Policy & Strategy

Sens. Feinstein, Leahy push for court oversight of armed drone strikes

The top Democrats on the Senate intelligence and judiciary
panels are planning hearings to consider establishing new authorities for
federal courts to oversee the use of armed drone strikes against suspected
terror targets worldwide.

{mosads}That authority would likely be patterned after the
intelligence oversight responsibilities under the Foreign Intelligence and
Surveillance Act (FISA), Sen. Dianne Feinstein (D-Calif.), the Senate Intelligence
Committee’s chairwoman, told reporters. 

FISA established a special federal court to approve
surveillance on suspected foreign spies working inside the United States.

Senate Judiciary chairman Sen. Pat Leahy (D-Vt.) and Ranking
Member Sen. Chuck Grassley (R-Iowa) have also indicated “their concern and
interest” in introducing some sort of FISA-like legal check on the
administration’s authority to execute armed drone strikes, the California
Democrat said. 


Feinstein noted that Sen. Dick Durbin (D-Ill.), who chair’s
the Judiciary committee’s subpanel on the Constitution, Civil Rights and
Human Rights subpanel is already planning to hold hearings on the issue. 

Her comments came after Thursday’s confirmation hearing for
White House counterterrorism chief John Brennan to become the new head of Central
Intelligence Agency.   

“I know the [Senate] Judiciary committee is
interested” in developing some kind of legal framework to govern the use
of armed drones in counterterrorism operations, she said. 

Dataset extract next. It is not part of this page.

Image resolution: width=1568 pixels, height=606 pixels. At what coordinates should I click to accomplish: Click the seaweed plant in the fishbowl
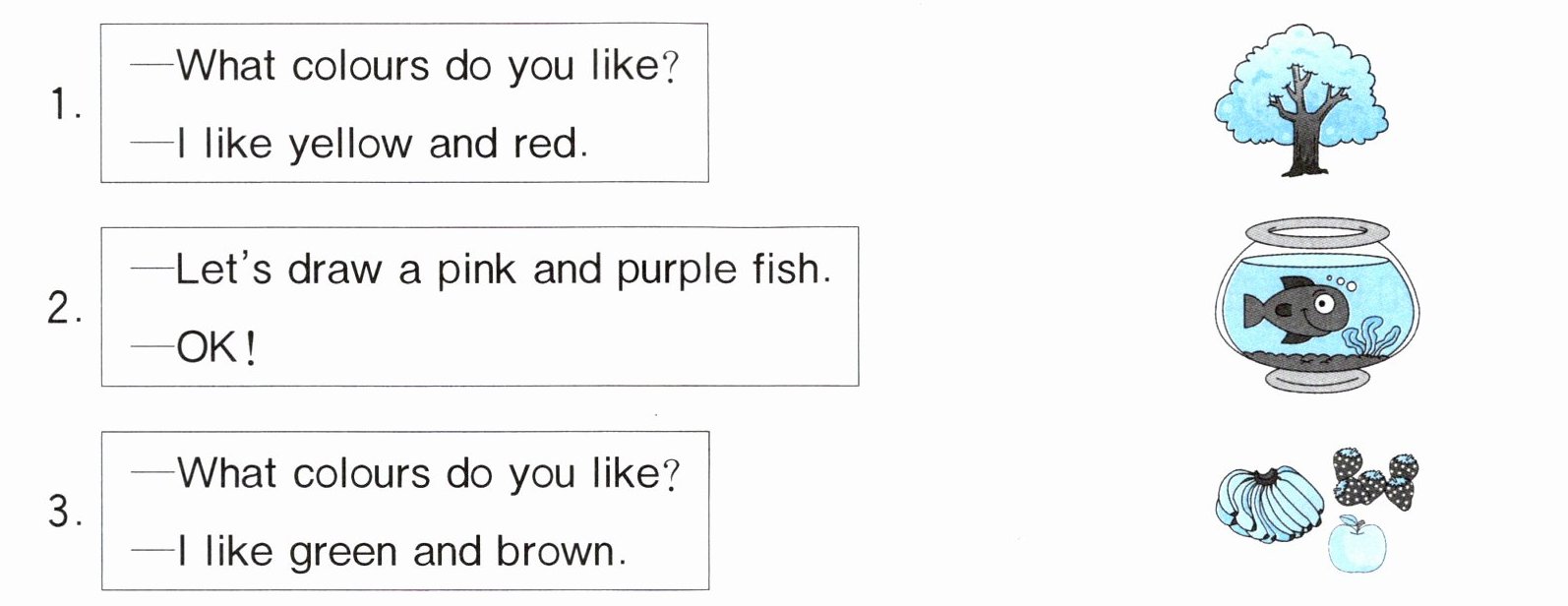(x=1373, y=340)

“This is now out in the public arena, and now it has to
be addressed,” Feinstein said.

The effort to open the armed drone program to a
 FISA-like court came after the unexpected release of a previously
confidential Department of Justice white paper justifying U.S. drone operations
— even if those strikes target American citizens. 

If approved, the FISA-like authority for drone operations
would allow lawmakers to directly address some of the perceived problems with
the program, without dealing with the issues of classification surrounding the
program. 

“Right now it is very hard [to oversee] because it is
regarded as a covert activity, so when you see something that is wrong and you
ask to be able to address it, you are told no,” due the program being
steeped in secrecy. 

“We know it exists and I think this [program] has gone
as far as it can go, as a covert activity, and I think we really need to
address it,” Feinstein said. 

That said, Feinstein made clear the system of analysis and
verification in place at CIA and the White House to determine who ends up on
the so called CIA “kill list” for a drone strike is “a solid
process.” 

Officials from the Senate intelligence committee also have
sent a team of observers to CIA headquarters in Langley, VA “on a regular
basis”  to review the intelligence analysis that goes into the
process, according to Feinstein. 

“The intelligence that is used [in the drone program]
is very careful and very good,” she said. 

But within that process, there is an “absence of
knowing who is responsible for [those] decisions” inside the White House
and intelligence community, she added. 

A FISA-like court process could go a long way to clearing up
that ambiguity that exists within the administration’s system of checks and
balances in the drone strike program. 

“I think we need to look at this whole process and try
to find a way to make it transparent and verifiable,” she said. 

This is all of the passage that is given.